[Stored records]

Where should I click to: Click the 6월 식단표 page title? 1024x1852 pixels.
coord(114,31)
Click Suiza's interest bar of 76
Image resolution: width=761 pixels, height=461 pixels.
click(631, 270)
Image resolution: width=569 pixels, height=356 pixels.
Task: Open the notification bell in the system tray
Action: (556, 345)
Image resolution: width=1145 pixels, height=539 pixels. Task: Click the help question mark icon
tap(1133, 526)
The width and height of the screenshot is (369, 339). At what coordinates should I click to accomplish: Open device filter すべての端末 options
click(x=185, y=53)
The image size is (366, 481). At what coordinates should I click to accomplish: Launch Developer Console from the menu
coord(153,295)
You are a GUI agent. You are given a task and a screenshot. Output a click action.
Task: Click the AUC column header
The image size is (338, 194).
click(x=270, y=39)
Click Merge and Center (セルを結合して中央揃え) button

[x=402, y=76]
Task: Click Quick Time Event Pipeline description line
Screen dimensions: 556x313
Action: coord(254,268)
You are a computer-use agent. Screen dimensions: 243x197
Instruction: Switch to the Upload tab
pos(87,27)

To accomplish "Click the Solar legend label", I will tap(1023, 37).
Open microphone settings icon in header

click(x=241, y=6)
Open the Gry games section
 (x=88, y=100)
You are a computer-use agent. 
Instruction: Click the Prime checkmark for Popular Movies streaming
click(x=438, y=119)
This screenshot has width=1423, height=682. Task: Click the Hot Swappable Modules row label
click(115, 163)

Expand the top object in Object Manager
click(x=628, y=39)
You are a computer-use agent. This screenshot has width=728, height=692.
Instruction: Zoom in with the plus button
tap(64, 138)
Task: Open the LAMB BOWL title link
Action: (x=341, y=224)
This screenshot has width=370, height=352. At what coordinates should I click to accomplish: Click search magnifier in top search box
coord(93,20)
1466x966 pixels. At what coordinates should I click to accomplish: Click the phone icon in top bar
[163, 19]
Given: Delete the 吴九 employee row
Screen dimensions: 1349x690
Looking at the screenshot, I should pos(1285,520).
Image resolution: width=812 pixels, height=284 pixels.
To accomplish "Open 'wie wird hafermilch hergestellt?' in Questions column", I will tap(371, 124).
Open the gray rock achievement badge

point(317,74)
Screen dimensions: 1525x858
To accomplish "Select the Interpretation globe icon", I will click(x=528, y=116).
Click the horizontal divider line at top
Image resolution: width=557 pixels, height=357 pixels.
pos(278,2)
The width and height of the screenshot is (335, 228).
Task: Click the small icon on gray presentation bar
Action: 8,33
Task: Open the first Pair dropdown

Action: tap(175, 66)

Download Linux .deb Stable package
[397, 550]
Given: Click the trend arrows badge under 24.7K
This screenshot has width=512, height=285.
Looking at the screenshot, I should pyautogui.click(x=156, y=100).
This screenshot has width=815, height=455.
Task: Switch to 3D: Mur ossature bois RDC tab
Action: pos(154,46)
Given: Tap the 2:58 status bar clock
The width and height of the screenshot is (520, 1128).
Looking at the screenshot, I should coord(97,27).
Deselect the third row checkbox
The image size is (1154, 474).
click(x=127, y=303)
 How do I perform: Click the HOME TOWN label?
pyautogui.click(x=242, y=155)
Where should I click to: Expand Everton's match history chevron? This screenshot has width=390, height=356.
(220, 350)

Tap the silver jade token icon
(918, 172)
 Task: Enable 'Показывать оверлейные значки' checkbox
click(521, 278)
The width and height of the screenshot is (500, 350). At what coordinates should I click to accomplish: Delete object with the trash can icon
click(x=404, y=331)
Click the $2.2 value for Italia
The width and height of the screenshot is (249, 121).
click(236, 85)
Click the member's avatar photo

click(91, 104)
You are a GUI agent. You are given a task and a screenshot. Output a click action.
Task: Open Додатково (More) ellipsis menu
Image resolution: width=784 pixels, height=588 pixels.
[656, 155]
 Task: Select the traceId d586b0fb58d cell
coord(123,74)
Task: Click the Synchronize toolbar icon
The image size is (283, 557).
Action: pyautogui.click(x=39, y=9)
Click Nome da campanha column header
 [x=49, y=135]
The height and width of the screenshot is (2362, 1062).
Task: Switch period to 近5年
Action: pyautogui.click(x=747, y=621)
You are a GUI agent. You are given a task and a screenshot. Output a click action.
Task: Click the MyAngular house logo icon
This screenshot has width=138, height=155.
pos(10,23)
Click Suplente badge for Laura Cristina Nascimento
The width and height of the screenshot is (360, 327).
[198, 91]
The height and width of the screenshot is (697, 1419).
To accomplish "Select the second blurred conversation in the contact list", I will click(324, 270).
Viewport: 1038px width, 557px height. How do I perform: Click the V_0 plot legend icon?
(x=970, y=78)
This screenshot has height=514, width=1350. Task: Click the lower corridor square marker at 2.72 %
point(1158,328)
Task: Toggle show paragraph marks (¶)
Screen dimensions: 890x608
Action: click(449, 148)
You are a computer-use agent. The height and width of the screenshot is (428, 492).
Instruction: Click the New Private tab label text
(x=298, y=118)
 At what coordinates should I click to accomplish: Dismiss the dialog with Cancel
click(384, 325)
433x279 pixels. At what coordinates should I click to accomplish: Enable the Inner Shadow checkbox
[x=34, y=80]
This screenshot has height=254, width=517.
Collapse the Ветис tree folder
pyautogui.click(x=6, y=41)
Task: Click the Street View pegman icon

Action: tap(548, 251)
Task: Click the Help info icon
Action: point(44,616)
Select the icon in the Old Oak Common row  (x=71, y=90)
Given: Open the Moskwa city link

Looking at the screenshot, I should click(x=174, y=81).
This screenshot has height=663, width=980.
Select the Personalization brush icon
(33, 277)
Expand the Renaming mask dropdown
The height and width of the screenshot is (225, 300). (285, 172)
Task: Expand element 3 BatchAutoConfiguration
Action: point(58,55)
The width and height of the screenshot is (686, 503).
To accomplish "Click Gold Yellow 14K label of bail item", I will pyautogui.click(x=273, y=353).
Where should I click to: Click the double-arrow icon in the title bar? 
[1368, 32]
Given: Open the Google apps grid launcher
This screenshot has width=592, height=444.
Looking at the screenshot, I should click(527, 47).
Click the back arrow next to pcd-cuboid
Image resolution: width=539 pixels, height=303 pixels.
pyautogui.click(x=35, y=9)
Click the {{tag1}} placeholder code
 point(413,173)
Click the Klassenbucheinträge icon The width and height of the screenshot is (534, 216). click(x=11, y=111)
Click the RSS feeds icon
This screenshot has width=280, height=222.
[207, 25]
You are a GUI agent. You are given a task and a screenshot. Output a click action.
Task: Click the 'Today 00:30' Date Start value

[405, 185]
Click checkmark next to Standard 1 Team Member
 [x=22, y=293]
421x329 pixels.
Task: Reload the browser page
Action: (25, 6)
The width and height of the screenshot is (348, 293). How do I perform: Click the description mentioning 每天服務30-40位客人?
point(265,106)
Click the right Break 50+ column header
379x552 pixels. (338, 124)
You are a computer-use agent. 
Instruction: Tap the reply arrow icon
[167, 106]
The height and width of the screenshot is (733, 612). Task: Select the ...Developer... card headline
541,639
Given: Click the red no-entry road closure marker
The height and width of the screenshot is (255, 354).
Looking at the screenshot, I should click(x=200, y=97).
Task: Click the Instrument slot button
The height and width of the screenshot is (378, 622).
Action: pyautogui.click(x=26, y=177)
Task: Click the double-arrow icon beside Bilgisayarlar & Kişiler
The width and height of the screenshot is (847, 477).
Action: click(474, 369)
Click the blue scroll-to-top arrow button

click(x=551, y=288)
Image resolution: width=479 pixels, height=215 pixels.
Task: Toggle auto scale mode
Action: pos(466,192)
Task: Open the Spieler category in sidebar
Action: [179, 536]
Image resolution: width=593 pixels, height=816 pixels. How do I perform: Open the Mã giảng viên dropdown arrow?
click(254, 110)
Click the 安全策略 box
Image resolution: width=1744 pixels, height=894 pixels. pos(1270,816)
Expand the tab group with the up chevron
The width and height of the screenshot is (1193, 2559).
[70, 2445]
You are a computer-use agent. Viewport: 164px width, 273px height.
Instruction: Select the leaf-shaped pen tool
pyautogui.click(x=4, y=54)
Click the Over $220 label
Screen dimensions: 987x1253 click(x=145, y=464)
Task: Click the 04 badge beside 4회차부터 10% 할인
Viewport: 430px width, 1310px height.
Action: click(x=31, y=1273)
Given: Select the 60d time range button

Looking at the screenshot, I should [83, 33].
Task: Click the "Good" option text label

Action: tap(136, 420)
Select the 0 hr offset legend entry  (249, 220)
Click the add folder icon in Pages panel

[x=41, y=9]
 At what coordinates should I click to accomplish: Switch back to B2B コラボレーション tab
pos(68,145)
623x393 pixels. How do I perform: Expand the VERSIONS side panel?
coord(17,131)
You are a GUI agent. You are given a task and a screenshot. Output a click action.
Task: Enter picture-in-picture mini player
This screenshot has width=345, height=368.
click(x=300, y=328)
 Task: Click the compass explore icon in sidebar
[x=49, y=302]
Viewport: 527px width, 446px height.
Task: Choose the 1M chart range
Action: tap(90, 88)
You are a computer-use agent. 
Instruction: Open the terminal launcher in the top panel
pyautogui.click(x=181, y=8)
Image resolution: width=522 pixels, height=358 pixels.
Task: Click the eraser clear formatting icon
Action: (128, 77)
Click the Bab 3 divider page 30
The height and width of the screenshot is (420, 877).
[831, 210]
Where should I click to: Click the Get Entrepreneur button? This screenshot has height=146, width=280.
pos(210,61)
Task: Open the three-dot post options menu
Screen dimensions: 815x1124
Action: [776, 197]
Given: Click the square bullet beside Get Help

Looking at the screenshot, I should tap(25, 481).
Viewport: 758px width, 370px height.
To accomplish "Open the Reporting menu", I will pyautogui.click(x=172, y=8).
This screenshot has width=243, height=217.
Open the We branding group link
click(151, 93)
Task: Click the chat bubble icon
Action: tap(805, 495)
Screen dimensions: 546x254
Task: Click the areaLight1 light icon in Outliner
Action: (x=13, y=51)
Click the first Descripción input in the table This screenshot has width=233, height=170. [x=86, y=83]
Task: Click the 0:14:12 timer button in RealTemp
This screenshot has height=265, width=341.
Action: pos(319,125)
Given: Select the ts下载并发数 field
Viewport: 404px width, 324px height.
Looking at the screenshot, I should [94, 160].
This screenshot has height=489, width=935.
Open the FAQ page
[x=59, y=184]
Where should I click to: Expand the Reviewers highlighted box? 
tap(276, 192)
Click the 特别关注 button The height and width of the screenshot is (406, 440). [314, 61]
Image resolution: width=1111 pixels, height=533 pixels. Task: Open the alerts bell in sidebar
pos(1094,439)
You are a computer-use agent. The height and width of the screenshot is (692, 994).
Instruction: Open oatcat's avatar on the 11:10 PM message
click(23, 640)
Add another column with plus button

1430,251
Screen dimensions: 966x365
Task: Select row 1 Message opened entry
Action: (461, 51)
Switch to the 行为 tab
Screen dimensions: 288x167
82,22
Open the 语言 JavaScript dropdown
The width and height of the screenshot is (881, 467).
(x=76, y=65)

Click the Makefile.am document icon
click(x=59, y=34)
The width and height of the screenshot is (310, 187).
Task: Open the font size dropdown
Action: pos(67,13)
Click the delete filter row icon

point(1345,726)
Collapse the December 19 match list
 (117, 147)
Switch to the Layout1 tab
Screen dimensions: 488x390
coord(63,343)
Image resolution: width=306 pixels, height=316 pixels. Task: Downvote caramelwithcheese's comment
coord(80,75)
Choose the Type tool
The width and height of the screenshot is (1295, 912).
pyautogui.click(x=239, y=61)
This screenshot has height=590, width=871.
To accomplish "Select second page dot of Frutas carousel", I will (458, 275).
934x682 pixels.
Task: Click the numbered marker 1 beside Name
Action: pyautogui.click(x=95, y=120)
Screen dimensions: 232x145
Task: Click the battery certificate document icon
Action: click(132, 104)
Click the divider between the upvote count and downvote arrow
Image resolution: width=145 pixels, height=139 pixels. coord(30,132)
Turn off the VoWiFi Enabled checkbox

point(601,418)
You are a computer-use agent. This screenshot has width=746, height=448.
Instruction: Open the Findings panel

#### What is needed
Print the line with "Click the divider" and every line after it in the entries above, exactly as written. Leave out all other lines.

#### Task response
Click the divider between the upvote count and downvote arrow
Image resolution: width=145 pixels, height=139 pixels. coord(30,132)
Turn off the VoWiFi Enabled checkbox

point(601,418)
You are a computer-use agent. This screenshot has width=746, height=448.
Instruction: Open the Findings panel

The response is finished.